When you are taking moxifloxacin, you should not begin taking any other drugs, even over-the-counter medications, and you should not stop taking any drugs you are currently taking, nor should you change the dosage levels of any of these medications without first consulting your doctor.


Moxifloxacin should be stored at room temperature in a location which is not subject to any extremes of heat, cold, direct lighting, or moisture, since any of these conditions will tend to degrade the medication and reduce its effectiveness. It should also never be frozen under any circumstances, since this causes even more significant degradation.

It will be important to store this medication well out of the reach of any pets in the household, or any small children who may become curious about it. For this reason, it should be stored in a high location which children cannot reach even with the assistance of furniture.

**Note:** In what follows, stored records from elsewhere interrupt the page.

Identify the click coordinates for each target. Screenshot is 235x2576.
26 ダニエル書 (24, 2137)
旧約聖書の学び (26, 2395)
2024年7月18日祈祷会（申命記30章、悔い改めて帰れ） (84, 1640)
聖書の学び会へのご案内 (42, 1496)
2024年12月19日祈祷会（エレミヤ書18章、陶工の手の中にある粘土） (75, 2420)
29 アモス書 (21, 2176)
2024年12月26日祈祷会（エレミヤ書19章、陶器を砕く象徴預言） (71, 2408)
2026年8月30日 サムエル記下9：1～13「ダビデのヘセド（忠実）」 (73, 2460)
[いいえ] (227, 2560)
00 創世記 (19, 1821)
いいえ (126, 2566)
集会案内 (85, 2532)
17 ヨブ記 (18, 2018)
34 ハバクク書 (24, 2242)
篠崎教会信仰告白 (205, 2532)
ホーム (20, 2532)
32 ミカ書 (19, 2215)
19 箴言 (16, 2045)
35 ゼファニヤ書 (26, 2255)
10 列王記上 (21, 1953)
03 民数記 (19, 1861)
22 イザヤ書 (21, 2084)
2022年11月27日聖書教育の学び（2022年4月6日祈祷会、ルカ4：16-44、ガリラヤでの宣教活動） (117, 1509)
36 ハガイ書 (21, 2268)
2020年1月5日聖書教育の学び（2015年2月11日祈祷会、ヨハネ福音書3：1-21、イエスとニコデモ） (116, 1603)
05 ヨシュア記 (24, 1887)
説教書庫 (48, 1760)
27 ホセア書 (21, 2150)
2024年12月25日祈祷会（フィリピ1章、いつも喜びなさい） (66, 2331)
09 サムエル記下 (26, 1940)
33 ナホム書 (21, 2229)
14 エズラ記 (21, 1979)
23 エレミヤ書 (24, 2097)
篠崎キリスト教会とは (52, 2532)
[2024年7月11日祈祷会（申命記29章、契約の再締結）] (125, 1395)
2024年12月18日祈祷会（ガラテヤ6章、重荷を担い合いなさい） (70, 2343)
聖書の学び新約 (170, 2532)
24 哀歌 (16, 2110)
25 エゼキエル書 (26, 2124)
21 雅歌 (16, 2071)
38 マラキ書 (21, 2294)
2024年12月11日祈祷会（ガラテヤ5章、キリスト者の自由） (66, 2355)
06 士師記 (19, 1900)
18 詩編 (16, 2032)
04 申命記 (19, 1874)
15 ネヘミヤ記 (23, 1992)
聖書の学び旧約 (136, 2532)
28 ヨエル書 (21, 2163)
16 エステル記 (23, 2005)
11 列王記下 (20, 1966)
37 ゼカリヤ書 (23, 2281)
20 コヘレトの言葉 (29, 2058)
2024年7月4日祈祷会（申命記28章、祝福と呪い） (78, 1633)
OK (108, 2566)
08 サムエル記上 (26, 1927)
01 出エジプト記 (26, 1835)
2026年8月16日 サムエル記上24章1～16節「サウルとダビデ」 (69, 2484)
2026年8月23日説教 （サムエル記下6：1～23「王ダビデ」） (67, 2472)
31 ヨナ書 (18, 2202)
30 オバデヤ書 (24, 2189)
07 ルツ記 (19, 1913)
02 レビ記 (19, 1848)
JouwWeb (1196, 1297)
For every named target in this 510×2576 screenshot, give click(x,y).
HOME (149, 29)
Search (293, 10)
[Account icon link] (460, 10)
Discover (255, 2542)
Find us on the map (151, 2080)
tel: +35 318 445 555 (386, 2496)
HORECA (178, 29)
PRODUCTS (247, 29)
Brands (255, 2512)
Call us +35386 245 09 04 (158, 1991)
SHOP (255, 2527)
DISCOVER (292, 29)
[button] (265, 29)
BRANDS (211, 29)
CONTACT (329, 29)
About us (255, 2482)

Along those same lines, moxifloxacin should not be kept in a weekly pill reminder. Even though this might be convenient for you as a patient and help to remind you about dosage days and times, these containers do not usually have locking mechanisms on them which prevent unwanted access. These can easily be opened, and any medication inside can be taken by a child in the household who is not aware of their significance.

If you have unused or expired medication, you should not simply flush it down the toilet or down the sink, where it might potentially cause harm to others. Instead, you should discard the medication according to proper disposal methods which your doctor or pharmacist can provide for you. If you lack this information, you can consult the FDA website which is maintained for this purpose, and has been constructed for the information of patients about the safe disposal of medicines.


Moxifloxacin is a medication belonging to the class of drugs known as fluoroquinolone antibiotics, and as such it is particularly effective at fighting bacterial infections which occur in the lungs or stomach, or on the skin. It is generally only used after other, safer antibiotics have been tried and found to be ineffective at treating the condition. Since this drug carries some fairly strong side effects which have been reported by some patients, it is generally not one of the first drugs tried in order to treat a patient.

Under the commercial name of Avelox, moxifloxacin is available in its oral form of dosage as a tablet, and is generally prescribed for usage in a single dosage that covers a 24-hour period. There are also a number of other medications which interact with this drug, so any patient about to be treated with this drug should make themselves aware of whether there is a possibility of conflict with a drug they might already be taking.

Moxifloxacin can cause hypersensitivity to sunlight, and can also cause powerful drowsiness after ingestion. Patients who are beginning a program of treatment with this medication should be on the alert for these and any other symptoms after the first few doses, so that the potential for dangerous situations does not arise. In the case of hypersensitivity, severe sunburns can be caused if a patient is not expecting it, and with the drowsiness side effect, you could actually fall asleep while driving or operating machinery. Before doing anything which might present a danger to yourself or to others, you should make sure you know how this medicine will affect your body, and which kinds of behaviors are likely to occur after taking moxifloxacin.